Apple's iOS 26 update finally adds Apple Intelligence features that aren't complete dogshit. After two years of Siri pretending to be smart and text suggestions that actively made my writing worse, these features might actually be worth the hype.
The big one is Live Translation in Messages, FaceTime, and phone calls. Apple claims it works "seamlessly" - we'll see. Google Translate still mangles half my attempts at Spanish, so Apple's version better be a lot smarter than "real-time" translation usually is. The FaceTime captions sound useful if they actually work reliably, which is a big if.
The AirPods Pro 3 real-time translation trick sounds cool until you try using it in a noisy restaurant or with someone who talks fast. I've been burned by too many "revolutionary" voice features that work perfectly in Apple's demo videos but shit the bed in real situations.
Visual Intelligence Gets Practical (Maybe)
Visual Intelligence is basically reverse image search with Apple polish. Screenshot something, highlight an object, and it searches Google, eBay, Poshmark, and Etsy for similar items. The "see a jacket in an Instagram story and find where to buy it" example sounds great until you realize most influencers are wearing custom shit that costs more than your rent.
The event extraction from flyers could be useful if it actually works. OCR has been hit-or-miss for years, so we'll see if Apple's version can handle shitty concert posters and handwritten food truck schedules. The ChatGPT integration is just another way to avoid opening the ChatGPT app, which is fine I guess.
Workout Buddy: Because We Need AI to Tell Us We're Out of Shape
Workout Buddy is Apple's AI personal trainer that knows all your fitness data. It analyzes your workout history, heart rate, and pace to give you "personalized motivation" during exercise. The AI supposedly matches the energy of Fitness+ trainers, which sounds like it'll be either motivating or incredibly annoying depending on your tolerance for enthusiastic AI cheerleading.
The idea is that it knows when you're having a shit run compared to your usual pace and adjusts its encouragement accordingly. Could be useful, could be another feature that works great for the first week before you get tired of your watch telling you to push harder when you're already dying.
Third-Party Apps Get AI Powers (Finally)
Apple opened up their on-device LLM so other developers can build AI features without sending your data to the cloud or paying OpenAI API fees.

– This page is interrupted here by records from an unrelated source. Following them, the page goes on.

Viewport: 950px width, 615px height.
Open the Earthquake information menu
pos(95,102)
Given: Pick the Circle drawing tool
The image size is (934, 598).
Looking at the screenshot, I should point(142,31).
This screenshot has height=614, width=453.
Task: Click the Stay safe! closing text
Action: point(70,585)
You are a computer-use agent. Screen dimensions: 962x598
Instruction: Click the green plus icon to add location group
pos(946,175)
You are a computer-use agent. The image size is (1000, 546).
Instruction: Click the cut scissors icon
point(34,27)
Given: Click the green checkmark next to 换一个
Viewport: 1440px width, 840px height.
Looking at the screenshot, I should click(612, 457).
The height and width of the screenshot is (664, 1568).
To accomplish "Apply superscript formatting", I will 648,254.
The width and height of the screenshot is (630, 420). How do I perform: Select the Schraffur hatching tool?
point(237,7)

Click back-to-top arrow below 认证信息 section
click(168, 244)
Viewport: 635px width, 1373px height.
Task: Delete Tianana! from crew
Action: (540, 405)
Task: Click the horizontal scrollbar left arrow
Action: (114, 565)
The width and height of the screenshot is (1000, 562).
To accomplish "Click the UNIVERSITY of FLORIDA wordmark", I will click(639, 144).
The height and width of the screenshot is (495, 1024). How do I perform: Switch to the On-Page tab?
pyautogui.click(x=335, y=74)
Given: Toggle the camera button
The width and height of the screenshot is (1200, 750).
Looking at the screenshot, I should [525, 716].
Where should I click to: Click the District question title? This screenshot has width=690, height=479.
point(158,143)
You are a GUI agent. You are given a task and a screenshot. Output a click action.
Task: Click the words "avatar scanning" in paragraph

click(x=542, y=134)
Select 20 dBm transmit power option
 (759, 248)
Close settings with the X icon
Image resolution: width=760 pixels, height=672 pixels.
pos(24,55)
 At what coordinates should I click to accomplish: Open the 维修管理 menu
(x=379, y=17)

The early apps are exactly what you'd expect:
- Streaks suggests to-do tasks (probably better than Siri's suggestions, but that's a low bar)
- CARROT Weather added conversational features in its usual sarcastic style
- Detail: AI Video Editor generates teleprompter scripts from outlines
The offline processing is genuinely useful - no internet required, no data leaving your device, no usage limits. If more developers actually use this instead of defaulting to ChatGPT APIs, it could be a real advantage for Apple's ecosystem.
Shortcuts Gets Smarter (For People Who Actually Use Shortcuts)
AI-powered Shortcuts let you build automations with Apple Intelligence. Compare meeting transcriptions to your notes, summarize documents, extract data from PDFs and dump it into spreadsheets. The usual workflow automation stuff, but with AI doing the heavy lifting.
This is genuinely useful if you're already deep into Shortcuts. You could automate extracting action items from meeting recordings or automatically categorizing documents by content. But let's be real - most people still don't use Shortcuts beyond basic stuff like turning on Do Not Disturb. This is power user territory.
Privacy Claims Put to the Test
Apple keeps pushing their privacy angle - most stuff runs on your device, complex requests go to Private Cloud Compute, they pinky swear not to store your data. They even let security researchers inspect their server code, which is more transparent than most AI companies.
Whether you trust Apple's privacy claims is up to you, but at least they're making the effort instead of just saying "trust us" like everyone else.
Language Support: Good Luck If You Speak Anything Else
iOS 26 works with nine languages initially: English, French, German, Italian, Portuguese (Brazil), Spanish, Chinese (simplified), Japanese, and Korean. More coming "soon" including Danish, Dutch, Norwegian, and others.
If you speak anything outside the big languages, you're still waiting. Apple's definition of "global" AI is pretty narrow.
The Little Stuff That Might Actually Matter
Some smaller improvements that could be useful:
- Reminders pulls tasks from emails and notes automatically
- Wallet summarizes all your order tracking in one place
- Messages suggests polls and generates chat backgrounds
Not sexy features, but the kind of thing that saves you 30 seconds here and there.
The Reality Check
iOS 26 is the first Apple Intelligence release that doesn't feel like a tech demo. Live Translation could be genuinely useful if it works as advertised. Visual Intelligence is reverse image search with better UX. Shortcuts automation is powerful if you're into that.
But Apple's been promising "revolutionary" AI features for two years. These are solid improvements, not world-changing breakthroughs. Whether that's enough to justify upgrading depends on how much you trust Apple's promises versus their actual track record with AI features.